Looney Labs Icehouse Mailing list Archive

Re: [Icehouse] nullity in Zendo, represent it, or stop allowing it, was "Zendo rules", which it does

  • From"David L. Willson" <DLWillson@xxxxxxxxxx>
  • DateTue, 10 Mar 2009 11:25:50 -0600 (MDT)
Perhaps it's time to put the Eastern/Western question to bed by introducing a third stone, a nice little clear or grey one to indicate nullity.

When the BN is not clearly TRUE or FALSE about a koan, the master could put out a null stone.

Using a previous example rule: "AKHTBN XIF if all it's blue pyramids are upright."

When a koan has blue pyramids the truth or falsity is simple to determine, on the words "all" and "upright".

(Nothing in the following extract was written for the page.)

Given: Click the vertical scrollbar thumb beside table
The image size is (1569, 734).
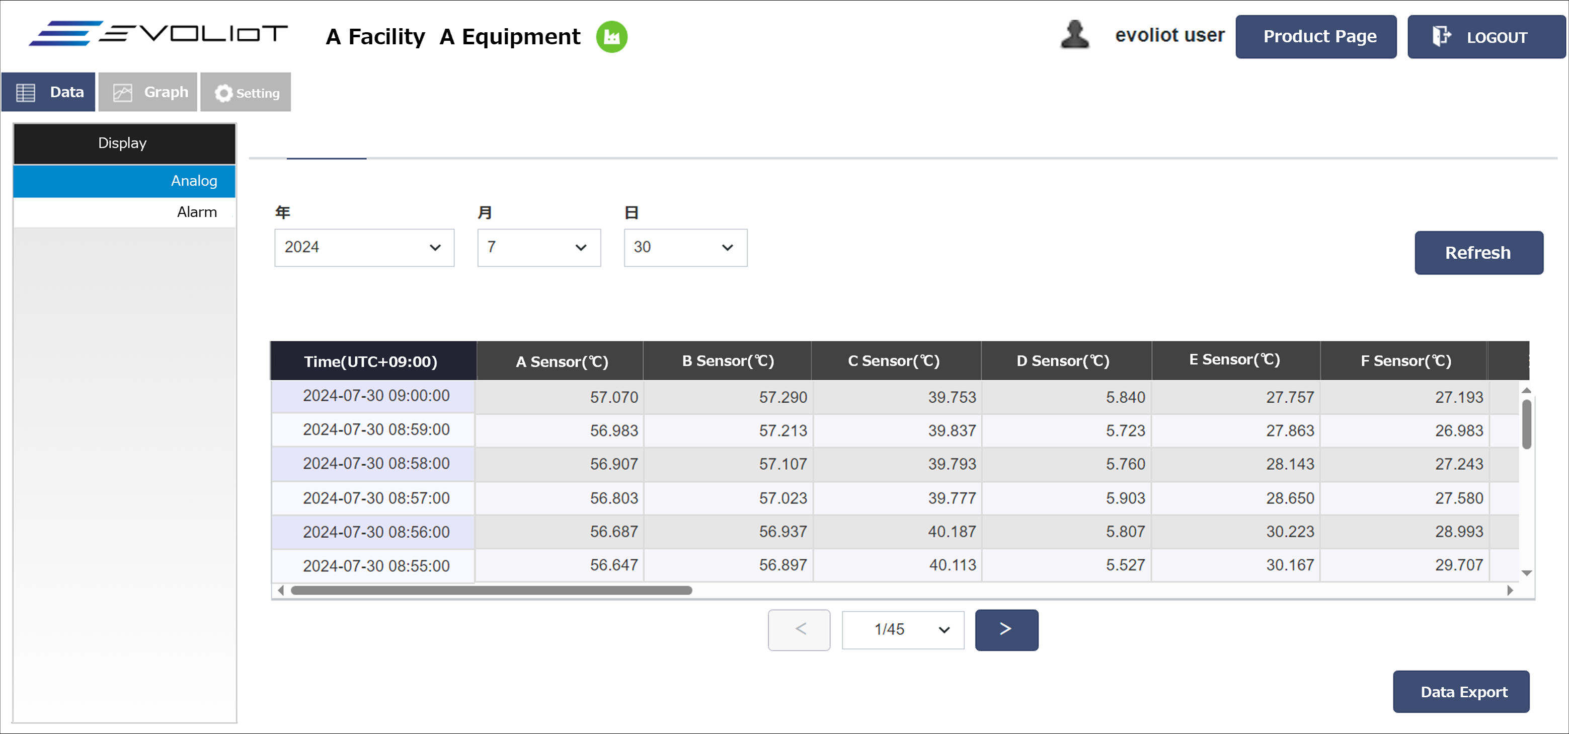Looking at the screenshot, I should (1526, 424).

When a koan doesn't have blue pyramids, truth and falsity become a matter for the philosophers to wrangle over.  I suggest that for a koan without blue pyramids, the koan neither "has" nor "does not have" the BN.  I might say: "The BN and this koan have no relationship to one another." or "The BN rule's predicate is not met by this koan, therefore the BN's rule cannot be evaluated against this koan"

Consider: AKHTBN XIF it stops sleeping with my wife.  Hellow?

Database science says "null" is a distinct third state, or lack of state, whichever you like.  My experience says that calling null true, or calling null false, will eventually bite you on the fanny.